Max Haot, CEO of Launcher at the testing site of...

Max Haot, CEO of Launcher at the testing site of their 3D satellite launcher in Calverton. Credit: Newsday/Alejandra Villa Loarca

Launcher Inc., a space-launch startup that tested its 3D-printed rocket engines at Calverton, has been acquired by California space station developer Vast, the companies announced.

Financial terms of the deal were not disclosed.

Launcher, founded in 2017, was based at the Brooklyn Navy Yard before moving to Hawthorne, California, in 2021. While in Brooklyn, the company tested its rocket engines in 10-by-20-foot container units at the Enterprise Park at Calverton, known as EPCAL.

Vast plans to build a space station with artificial gravity that will be larger than the International Space Station, where space travelers now float in a weightless environment.

The more than 120 employees of the combined company will be based at Vast's 115,000-square-foot headquarters in Long Beach, California.

Max Haot, founder and chief executive of Launcher, becomes president of Vast, while Jed McCaleb, who founded Vast, remains the company's CEO.

Haot sold his Brooklyn-based Livestream video service to Manhattan-based IAC in 2017. McCaleb, who founded several cryptocurrency firms, has a net worth of $2.4 billion, according to Forbes.

Launcher has been developing rockets and transfer vehicles to create an economical service for putting small satellites into orbit.

 Use of 3D printing to create a liquid-fuel rocket-engine combustion chamber  is designed to reduce cost and assist in cooling, according to the company.

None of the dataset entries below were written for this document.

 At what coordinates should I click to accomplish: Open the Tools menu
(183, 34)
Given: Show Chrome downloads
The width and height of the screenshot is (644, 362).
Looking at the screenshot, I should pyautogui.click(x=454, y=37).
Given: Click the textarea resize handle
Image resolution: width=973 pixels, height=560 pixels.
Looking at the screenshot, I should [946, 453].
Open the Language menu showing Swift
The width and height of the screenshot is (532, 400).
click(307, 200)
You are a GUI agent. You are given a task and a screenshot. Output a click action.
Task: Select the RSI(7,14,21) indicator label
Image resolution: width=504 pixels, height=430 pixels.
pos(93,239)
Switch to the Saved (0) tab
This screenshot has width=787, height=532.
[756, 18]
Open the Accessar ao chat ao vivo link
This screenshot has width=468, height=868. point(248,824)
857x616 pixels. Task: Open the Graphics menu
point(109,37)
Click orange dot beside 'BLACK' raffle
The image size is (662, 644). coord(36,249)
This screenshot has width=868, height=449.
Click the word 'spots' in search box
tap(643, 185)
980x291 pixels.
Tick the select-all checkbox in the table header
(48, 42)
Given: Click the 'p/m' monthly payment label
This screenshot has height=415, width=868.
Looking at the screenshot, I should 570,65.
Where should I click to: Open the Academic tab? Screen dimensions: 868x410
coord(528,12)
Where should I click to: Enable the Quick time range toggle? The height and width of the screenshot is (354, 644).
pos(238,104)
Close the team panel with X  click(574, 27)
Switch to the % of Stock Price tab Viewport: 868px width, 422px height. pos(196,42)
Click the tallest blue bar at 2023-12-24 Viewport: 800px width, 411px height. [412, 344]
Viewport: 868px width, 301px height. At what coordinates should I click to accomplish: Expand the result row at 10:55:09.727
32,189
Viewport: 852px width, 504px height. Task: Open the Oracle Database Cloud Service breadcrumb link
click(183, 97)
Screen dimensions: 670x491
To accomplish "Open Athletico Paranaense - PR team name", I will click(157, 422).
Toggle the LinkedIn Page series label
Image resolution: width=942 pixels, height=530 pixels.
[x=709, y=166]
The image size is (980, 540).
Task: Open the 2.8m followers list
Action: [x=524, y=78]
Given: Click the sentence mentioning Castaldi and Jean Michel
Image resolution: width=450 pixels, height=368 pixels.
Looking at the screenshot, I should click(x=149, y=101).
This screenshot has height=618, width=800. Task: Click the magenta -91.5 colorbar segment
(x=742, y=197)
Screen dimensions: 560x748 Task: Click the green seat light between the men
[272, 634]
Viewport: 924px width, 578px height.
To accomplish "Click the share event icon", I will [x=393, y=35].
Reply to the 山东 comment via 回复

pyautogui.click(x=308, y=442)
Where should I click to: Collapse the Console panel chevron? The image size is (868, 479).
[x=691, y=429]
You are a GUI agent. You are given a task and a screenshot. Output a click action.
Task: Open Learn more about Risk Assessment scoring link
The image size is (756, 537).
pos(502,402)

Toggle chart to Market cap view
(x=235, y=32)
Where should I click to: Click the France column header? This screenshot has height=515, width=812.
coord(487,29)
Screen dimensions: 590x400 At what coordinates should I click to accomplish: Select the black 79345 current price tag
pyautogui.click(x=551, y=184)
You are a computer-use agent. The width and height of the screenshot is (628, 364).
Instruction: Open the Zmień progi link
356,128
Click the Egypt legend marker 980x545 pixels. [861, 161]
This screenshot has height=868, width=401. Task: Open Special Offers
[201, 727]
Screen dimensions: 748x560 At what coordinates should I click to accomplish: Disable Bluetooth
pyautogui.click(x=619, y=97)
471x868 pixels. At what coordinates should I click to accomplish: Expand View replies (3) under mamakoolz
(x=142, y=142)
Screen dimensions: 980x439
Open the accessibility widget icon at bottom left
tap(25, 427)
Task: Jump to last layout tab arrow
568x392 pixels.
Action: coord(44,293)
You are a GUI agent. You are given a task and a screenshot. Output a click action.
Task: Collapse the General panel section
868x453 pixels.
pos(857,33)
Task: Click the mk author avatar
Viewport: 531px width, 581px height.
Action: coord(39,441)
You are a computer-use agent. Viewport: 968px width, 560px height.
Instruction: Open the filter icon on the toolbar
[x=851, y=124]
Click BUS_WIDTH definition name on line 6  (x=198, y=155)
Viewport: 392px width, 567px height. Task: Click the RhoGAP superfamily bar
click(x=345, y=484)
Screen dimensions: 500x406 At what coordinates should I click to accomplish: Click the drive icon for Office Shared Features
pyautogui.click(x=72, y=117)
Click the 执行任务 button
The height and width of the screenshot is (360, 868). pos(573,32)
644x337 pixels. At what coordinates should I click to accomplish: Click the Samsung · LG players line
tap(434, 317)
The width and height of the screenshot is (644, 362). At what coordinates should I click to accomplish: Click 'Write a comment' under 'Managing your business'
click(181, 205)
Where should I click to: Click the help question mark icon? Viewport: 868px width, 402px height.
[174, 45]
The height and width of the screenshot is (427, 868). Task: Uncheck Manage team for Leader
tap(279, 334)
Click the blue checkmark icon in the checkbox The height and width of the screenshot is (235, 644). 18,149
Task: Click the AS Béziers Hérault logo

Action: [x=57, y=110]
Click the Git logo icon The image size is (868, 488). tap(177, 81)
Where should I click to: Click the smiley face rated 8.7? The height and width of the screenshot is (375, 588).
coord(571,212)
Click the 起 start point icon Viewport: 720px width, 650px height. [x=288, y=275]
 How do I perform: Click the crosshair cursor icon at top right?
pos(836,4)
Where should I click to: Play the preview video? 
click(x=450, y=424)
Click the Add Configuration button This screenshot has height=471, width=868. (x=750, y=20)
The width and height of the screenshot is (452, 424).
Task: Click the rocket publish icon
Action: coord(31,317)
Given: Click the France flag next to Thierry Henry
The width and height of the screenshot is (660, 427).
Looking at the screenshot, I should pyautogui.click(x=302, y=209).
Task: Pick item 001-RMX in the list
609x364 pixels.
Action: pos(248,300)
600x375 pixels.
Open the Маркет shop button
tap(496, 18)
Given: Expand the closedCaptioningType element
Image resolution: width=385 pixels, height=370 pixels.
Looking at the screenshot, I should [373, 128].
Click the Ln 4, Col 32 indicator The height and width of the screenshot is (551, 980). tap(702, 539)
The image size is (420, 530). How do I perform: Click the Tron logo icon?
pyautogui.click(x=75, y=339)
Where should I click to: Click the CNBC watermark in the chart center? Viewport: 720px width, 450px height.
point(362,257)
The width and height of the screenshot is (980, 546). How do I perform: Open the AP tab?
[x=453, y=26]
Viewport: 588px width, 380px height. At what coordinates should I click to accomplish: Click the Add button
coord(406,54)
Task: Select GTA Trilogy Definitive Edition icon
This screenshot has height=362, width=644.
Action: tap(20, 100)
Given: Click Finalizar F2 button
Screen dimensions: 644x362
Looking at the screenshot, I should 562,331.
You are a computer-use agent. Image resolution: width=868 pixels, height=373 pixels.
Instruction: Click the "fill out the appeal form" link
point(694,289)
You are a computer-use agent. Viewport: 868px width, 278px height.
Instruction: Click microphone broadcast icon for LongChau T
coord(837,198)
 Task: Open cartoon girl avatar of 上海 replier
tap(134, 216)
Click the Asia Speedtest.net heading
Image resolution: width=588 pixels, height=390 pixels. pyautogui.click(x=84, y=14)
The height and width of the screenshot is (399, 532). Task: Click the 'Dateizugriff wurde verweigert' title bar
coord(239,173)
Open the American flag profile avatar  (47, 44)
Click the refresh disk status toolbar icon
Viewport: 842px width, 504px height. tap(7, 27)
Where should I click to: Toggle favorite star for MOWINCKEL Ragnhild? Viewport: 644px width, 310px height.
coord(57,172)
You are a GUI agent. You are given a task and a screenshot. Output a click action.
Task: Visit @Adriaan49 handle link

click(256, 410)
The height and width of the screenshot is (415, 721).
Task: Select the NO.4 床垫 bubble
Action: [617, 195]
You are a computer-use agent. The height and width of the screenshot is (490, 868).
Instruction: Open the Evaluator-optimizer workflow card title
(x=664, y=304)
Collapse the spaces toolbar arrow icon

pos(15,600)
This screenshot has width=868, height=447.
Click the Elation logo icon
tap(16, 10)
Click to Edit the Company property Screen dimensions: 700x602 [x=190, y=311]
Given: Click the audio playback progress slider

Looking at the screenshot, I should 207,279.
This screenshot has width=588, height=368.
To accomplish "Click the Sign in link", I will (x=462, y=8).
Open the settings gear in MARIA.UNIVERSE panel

In January, a Launcher orbital transfer vehicle carrying several satellites was launched into orbit by a SpaceX Falcon 9 rocket, but it failed to deploy. It stopped operating when solar panels did not generate power due to an issue with the GPS antenna system, according to a report by Via Satellite, a trade magazine

An orbital transfer vehicle, also known as a space tug, is designed to separate from a rocket and guide its satellites into their proper orbit. Customers' satellites aboard the Launcher orbital transfer vehicle also failed to deploy.